DO THIS - Update the listing lines starting with the line containing "coordinates (381, 204)." and going on through the line containing "Looking at the image, I should click on (51, 269).". Reproduce those lines with "particular" replaced by "specific" and everything else left unchanged.

(Data items)
################
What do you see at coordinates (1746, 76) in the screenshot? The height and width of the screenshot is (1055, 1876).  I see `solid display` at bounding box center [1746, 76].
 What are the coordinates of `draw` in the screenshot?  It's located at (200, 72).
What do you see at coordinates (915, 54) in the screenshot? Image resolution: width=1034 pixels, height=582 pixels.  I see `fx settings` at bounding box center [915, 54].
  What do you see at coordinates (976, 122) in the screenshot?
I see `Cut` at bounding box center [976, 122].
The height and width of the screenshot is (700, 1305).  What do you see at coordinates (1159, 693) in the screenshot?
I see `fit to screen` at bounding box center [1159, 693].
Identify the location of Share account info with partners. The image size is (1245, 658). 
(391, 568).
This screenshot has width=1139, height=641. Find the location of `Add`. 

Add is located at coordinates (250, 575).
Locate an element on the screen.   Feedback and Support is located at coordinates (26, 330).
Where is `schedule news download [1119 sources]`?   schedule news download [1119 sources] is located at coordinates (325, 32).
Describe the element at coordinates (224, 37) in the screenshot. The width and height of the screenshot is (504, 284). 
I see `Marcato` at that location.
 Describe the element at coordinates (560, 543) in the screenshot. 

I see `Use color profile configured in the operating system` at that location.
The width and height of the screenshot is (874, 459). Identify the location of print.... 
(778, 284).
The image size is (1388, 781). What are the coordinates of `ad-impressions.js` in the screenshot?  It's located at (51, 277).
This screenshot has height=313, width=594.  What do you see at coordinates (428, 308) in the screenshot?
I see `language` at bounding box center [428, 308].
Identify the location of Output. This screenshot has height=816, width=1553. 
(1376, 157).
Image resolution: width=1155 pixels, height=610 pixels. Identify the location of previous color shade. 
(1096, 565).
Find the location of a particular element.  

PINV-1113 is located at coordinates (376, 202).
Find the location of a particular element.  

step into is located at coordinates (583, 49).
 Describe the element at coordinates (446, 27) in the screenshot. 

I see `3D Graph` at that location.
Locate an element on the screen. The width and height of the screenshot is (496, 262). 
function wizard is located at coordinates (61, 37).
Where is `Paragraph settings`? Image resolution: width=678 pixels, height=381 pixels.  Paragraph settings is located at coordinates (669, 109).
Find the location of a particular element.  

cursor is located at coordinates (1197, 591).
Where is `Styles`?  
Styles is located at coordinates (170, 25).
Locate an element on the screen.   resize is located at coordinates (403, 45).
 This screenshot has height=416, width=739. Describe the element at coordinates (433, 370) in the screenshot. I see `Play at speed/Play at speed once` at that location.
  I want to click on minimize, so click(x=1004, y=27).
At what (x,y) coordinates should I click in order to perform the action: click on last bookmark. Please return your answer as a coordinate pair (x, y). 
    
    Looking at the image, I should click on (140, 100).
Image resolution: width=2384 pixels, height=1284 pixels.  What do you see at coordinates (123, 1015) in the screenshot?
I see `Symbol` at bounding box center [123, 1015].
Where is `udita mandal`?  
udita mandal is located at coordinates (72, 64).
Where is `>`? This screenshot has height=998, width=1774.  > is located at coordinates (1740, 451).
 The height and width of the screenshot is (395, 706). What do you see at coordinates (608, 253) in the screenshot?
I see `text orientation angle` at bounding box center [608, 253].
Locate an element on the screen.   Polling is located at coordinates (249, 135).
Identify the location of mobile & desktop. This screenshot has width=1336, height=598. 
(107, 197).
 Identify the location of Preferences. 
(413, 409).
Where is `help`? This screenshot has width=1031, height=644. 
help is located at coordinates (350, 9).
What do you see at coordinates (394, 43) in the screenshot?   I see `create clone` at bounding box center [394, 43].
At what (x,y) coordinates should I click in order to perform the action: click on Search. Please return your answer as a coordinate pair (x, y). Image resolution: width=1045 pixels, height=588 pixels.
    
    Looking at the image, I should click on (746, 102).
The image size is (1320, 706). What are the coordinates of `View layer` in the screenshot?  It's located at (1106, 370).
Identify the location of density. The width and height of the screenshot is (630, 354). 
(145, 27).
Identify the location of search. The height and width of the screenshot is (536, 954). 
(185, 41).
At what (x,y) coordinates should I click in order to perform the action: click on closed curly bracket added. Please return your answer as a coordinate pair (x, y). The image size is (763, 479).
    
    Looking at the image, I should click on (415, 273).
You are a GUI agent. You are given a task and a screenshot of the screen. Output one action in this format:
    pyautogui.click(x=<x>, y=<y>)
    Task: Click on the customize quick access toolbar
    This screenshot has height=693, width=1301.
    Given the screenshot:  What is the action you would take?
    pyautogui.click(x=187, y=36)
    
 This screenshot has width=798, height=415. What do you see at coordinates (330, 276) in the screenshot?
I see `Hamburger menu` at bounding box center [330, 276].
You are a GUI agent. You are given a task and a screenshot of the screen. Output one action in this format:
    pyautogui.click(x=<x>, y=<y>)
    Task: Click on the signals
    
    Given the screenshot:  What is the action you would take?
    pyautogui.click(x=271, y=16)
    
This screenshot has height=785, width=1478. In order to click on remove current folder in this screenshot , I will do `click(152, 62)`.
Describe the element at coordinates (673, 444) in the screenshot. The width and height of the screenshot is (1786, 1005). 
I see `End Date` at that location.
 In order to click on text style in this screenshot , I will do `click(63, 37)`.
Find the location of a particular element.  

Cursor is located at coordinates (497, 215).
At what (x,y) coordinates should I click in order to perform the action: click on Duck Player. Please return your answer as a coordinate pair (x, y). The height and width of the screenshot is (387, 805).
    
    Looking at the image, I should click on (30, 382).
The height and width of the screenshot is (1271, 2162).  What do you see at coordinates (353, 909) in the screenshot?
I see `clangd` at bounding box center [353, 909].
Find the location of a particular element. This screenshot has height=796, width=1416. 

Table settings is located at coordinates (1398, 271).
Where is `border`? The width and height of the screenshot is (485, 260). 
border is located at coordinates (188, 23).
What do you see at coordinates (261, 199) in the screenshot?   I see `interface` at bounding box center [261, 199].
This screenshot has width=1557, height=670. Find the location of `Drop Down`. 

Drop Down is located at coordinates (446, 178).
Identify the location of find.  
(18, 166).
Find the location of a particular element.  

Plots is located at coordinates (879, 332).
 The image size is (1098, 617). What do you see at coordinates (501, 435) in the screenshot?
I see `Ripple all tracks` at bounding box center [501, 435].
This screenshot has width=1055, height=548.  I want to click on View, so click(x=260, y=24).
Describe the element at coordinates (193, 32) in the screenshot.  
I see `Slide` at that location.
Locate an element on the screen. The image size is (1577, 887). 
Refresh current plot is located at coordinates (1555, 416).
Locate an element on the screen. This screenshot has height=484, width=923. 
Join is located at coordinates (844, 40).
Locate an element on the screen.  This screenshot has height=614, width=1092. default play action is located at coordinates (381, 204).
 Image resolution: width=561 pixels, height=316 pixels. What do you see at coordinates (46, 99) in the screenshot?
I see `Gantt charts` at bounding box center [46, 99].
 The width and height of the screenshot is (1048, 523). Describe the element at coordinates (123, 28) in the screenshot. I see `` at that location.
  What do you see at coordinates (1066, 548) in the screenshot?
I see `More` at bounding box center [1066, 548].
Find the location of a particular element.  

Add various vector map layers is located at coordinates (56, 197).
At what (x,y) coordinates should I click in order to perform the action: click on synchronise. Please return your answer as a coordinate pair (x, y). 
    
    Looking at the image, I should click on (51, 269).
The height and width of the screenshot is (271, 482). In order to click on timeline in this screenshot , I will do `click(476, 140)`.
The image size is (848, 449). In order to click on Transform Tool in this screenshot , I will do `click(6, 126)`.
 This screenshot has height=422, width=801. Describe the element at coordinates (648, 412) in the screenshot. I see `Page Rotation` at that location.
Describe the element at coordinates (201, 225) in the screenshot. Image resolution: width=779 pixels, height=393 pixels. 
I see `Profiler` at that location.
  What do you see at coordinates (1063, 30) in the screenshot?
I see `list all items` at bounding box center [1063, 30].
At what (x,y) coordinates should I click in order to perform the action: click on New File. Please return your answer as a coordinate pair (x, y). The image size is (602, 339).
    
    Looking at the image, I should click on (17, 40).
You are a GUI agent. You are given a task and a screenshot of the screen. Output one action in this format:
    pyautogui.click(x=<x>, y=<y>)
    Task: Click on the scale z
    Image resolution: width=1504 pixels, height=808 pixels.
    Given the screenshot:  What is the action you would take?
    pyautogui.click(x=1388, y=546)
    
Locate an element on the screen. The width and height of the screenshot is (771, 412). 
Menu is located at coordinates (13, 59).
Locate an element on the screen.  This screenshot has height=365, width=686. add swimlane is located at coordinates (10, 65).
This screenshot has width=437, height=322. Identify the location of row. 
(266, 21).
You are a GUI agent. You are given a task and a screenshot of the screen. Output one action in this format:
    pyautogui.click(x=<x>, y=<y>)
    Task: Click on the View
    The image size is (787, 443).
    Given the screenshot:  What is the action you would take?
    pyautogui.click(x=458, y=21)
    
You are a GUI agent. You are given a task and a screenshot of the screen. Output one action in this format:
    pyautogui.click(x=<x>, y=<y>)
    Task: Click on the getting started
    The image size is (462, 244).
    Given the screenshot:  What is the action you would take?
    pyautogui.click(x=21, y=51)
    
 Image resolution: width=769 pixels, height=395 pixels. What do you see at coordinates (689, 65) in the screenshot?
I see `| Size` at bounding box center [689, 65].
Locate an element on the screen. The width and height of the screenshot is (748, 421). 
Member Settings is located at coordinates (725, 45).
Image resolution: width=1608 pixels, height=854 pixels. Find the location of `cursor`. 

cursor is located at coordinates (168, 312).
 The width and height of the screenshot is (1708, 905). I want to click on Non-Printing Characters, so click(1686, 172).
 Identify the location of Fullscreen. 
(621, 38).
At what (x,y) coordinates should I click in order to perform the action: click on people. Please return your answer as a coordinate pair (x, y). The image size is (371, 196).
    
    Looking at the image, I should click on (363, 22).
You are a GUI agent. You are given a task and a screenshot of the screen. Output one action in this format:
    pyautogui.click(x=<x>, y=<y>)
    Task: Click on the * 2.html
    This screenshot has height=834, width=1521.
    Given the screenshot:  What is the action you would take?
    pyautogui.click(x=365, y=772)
################
WRITTEN RESPONSE -
Locate an element on the screen.  This screenshot has height=614, width=1092. default play action is located at coordinates (381, 204).
 Image resolution: width=561 pixels, height=316 pixels. What do you see at coordinates (46, 99) in the screenshot?
I see `Gantt charts` at bounding box center [46, 99].
 The width and height of the screenshot is (1048, 523). Describe the element at coordinates (123, 28) in the screenshot. I see `` at that location.
  What do you see at coordinates (1066, 548) in the screenshot?
I see `More` at bounding box center [1066, 548].
Find the location of a specific element.  

Add various vector map layers is located at coordinates (56, 197).
At what (x,y) coordinates should I click in order to perform the action: click on synchronise. Please return your answer as a coordinate pair (x, y). 
    
    Looking at the image, I should click on (51, 269).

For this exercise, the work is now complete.